Three heads nodded vigorously.

“They’re all the rage,” the redhead said. “There are a few other heroes the girls like to put on a card, but your lordship is by far the most popular. It costs two or more other heroes to trade, more if they have no lace frame.”

“We wouldn’t ever trade ours,” the leader added hastily. “They’re our good-luck charms.”

He supposed it wasn’t necessary to comprehend any of this.

His hand slipped inside his jacket and pulled a pen from the inner breast pocket.

He signed the card with the dog as the girls stood with bated breath, and two more equally absurd ones.

They disappeared in a chorus of sighs, leaving a delightful trail of spring flower fragrances behind.

He turned back to Lucie slowly.

An evil gleam was dancing in her eyes.

“Well,” she said mildly.

“Well,” he said darkly.

The corners of her mouth were twitching. “This should sufficiently answer your question. You see, I would have recommended you pursue the idea of the war diaries, but romantic poetry under your name might work very well indeed. You could, however, just set up a shop . . .” She lost the struggle. She burst out laughing, her small white teeth flashing.

“Here now—” he began.

“. . . a shop,” she wheezed, “and sell . . . Ballentine cards. Most lucrative. One for two!”

He should say something stern, but she was bewitchingly ill-mannered, laughing out loud in public. Unfortunately, the object of her glee was—him.

“Do not forget the lace frame, for highest value,” she told him, and took her leave after a glance at her pocket watch, abandoning him to the company of her empty cup.

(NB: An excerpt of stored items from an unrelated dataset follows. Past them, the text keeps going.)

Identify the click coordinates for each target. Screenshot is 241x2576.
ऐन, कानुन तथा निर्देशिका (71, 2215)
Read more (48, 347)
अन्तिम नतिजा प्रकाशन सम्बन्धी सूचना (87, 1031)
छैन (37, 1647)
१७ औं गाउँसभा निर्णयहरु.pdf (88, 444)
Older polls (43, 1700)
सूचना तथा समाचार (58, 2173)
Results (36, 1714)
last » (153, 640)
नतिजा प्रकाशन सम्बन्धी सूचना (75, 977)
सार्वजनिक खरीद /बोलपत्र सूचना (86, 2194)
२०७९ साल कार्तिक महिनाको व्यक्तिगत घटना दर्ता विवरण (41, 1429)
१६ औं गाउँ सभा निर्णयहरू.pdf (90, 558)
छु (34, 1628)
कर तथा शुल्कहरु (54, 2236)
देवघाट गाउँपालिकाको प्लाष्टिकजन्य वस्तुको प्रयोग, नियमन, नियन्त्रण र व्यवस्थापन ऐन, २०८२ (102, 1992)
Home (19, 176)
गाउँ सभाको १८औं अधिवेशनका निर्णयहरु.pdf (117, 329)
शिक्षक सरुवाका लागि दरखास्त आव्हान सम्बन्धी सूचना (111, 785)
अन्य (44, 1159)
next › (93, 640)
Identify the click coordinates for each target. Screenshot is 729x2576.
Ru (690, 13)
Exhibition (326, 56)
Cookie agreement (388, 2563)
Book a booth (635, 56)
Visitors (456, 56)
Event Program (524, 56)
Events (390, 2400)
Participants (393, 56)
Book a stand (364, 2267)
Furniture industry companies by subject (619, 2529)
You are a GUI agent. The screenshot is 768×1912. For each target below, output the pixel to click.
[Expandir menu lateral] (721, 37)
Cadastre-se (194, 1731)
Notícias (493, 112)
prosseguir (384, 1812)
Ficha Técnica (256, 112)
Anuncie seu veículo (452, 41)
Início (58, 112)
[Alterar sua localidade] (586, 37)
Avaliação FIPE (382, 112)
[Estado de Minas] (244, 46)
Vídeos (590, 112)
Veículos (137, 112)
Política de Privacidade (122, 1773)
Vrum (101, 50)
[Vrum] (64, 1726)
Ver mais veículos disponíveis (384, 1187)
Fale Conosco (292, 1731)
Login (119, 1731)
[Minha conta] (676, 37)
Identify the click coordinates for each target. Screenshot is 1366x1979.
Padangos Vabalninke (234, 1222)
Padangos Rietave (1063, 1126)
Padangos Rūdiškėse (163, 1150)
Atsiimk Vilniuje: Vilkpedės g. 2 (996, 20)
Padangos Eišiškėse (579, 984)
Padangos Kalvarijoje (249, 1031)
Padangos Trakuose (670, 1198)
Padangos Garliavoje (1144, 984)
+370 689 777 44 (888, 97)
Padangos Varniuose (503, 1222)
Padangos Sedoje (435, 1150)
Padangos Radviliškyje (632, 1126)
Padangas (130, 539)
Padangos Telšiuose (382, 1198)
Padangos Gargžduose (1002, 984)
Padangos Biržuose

He finished his coffee seemingly unmoved, a wry smile on his lips, but her absence, compounded by the emptiness of the place, was palpable. The world quickened its pace again; the noise of the street below swelled, and he noted the room’s décor. His mind, usually sprawling and contemplating several different things at once, became calm the more his surroundings exploded; it was the reason he was a good soldier when it counted, and why he felt a remarkable sense of focus and quiet in Lucie’s presence, antagonistic force of nature that she was. An underrated feeling, quietness. If he had a conscience, he would probably regret having to wipe the laughter off her face so soon.

Chapter 7

The Great Western train from Oxford to Ashdown crept through the Cotswolds with remarkable slowness. Gently rolling hills were drifting past the window, so very civilized and English with their low peaks and quaint valleys and a lone gnarled oak tree here and there. How they paled in comparison to the emerald mountains of Afghanistan. England’s colors appeared to have faded since his return, and everything outside London was slow: the service, people’s minds, life. But renting his St. James apartment including seven staff had become too expensive the moment Rochester demanded he marry, and the family town house was out of the question. The walls there had eyes. The rooms he now rented off an old fellow student in Oxford’s Logic Lane were cheap as well as located much closer to Ashdown. Of course, it meant his valet was grumbling over a multitude of new duties, and he was stuck in Oxford, where the tailor was mediocre, the food stodgy, and the debauchery tepid. Unacceptably dull, having to keep an eye on the accounts.

He ran his palm down the slippery-smooth silk of his waistcoat. He had thought of costly, well-made things often during his time abroad. Amid heat and weevils and gore, he had envisioned sleek fabrics that wouldn’t make his whole body itch. The smell of fresh, clean bedding. Wine as rich and soft as velvet.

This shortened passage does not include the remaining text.